[Problem statement]:
Starting at the line that holds "Minimize the PCMflash main window", reproduce each line exactly up to and including the last line of the records below. Pictures stay out.

[Records supplied]:
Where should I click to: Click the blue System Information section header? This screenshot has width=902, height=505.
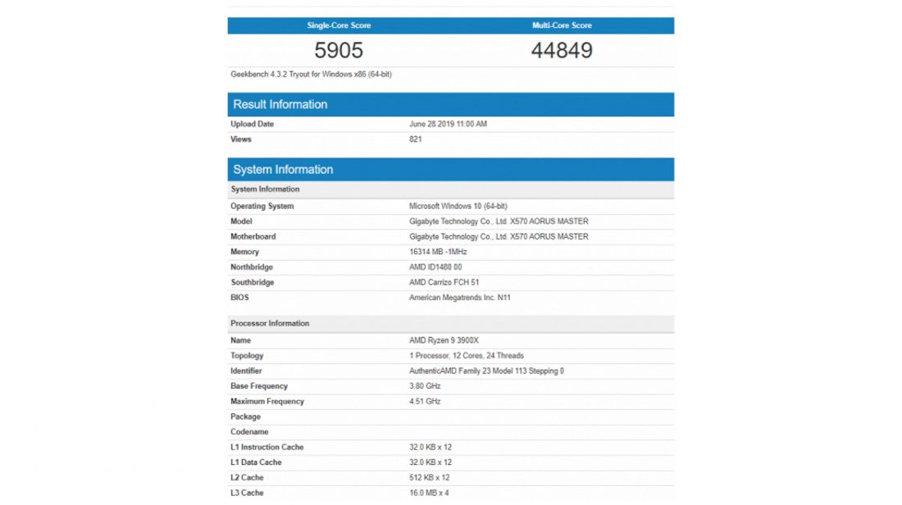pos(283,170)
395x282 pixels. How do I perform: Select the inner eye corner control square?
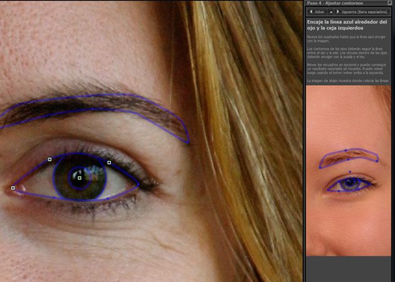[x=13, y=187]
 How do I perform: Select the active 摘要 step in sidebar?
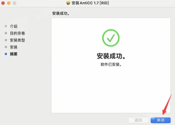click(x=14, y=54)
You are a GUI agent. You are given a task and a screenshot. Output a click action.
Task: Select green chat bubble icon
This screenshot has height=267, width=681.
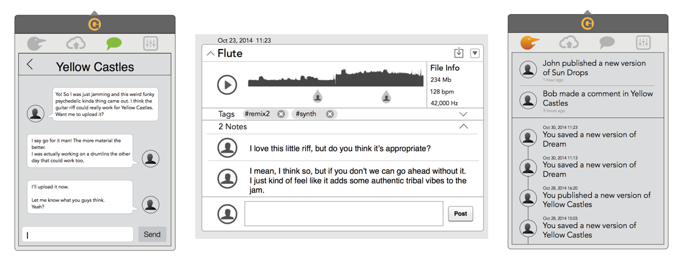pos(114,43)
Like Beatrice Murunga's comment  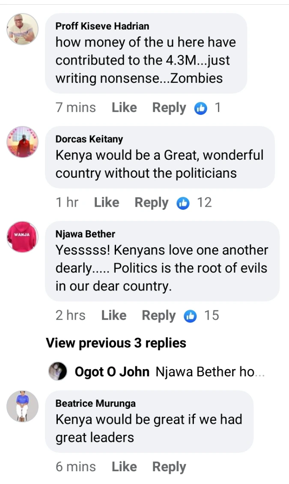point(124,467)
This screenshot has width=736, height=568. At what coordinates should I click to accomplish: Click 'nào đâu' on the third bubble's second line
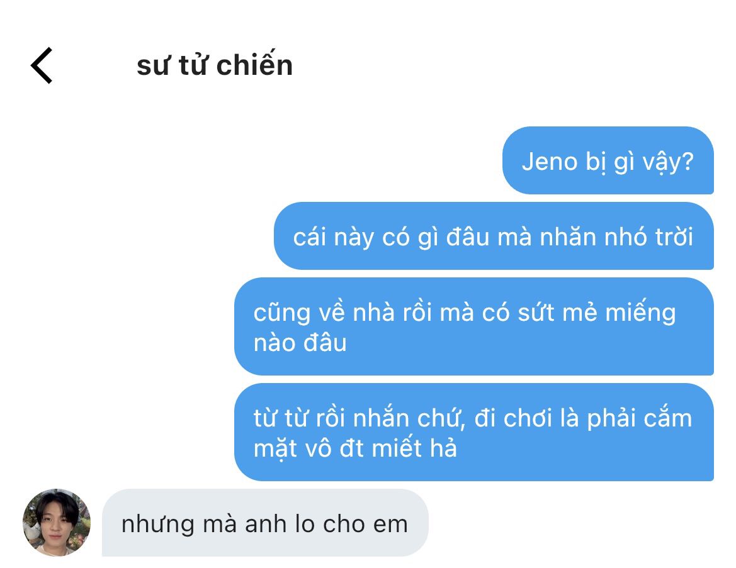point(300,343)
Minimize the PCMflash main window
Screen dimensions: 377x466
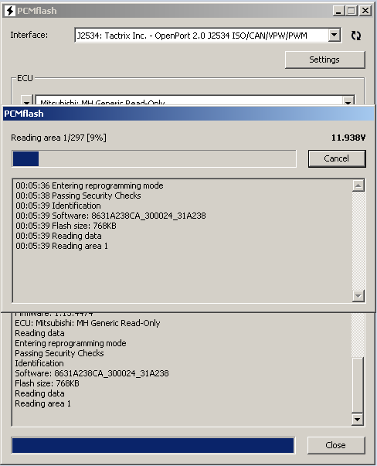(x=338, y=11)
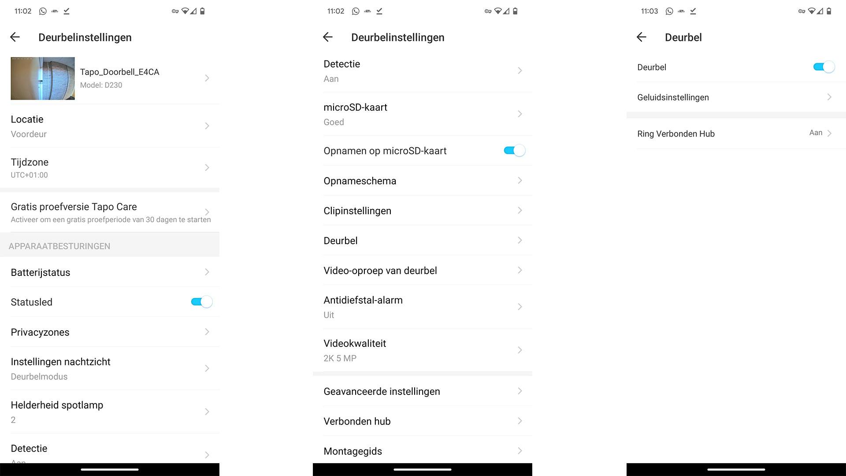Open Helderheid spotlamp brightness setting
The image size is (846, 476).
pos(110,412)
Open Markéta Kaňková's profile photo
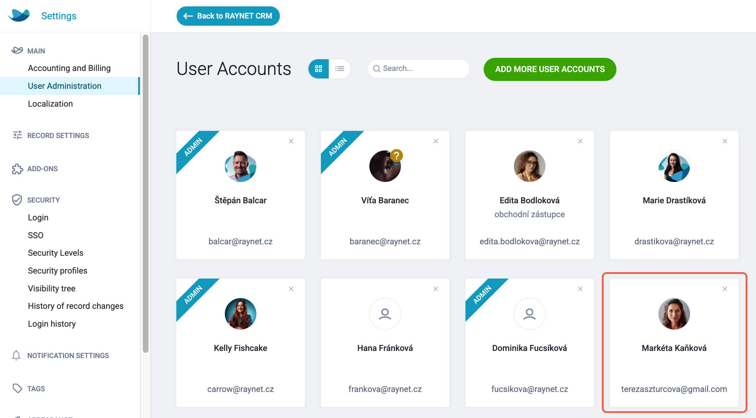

[Solution below]:
Minimize the PCMflash main window
Screen dimensions: 377x466
(x=338, y=11)
Open Helderheid spotlamp brightness setting
The image size is (846, 476).
pos(110,412)
Open Markéta Kaňková's profile photo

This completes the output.